• _Task to complete_: Which lines below hold the word "agent"? Copy all of them.

• _Records supplied_:

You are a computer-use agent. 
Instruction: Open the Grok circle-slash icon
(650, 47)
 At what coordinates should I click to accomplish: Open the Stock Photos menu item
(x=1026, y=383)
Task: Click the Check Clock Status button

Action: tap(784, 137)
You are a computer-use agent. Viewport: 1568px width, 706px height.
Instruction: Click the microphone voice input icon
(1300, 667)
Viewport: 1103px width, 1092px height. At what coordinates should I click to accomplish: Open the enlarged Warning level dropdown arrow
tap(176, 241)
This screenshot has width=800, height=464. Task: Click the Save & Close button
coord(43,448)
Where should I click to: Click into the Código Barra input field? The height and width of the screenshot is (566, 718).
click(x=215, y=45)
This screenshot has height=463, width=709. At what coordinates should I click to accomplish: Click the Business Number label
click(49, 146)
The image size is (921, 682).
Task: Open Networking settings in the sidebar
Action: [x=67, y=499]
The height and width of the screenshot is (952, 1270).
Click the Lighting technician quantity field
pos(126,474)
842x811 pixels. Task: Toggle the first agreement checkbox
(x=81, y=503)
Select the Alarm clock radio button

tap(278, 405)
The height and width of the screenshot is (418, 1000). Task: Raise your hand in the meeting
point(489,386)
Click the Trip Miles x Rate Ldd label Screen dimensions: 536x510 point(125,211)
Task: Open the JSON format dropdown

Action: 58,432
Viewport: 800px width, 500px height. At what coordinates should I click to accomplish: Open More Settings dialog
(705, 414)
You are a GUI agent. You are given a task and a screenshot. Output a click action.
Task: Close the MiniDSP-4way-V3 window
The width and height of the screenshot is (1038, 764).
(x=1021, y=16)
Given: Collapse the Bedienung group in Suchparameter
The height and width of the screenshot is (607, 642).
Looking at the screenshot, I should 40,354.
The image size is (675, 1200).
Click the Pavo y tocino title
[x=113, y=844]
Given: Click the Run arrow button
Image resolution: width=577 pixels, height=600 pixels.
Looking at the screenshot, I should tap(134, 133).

• _Result for this task_:
You are a computer-use agent. 
You are a computer-use agent. Viewport: 1568px width, 706px height.
You are a GUI agent. You are given a task and a screenshot. Output a click action.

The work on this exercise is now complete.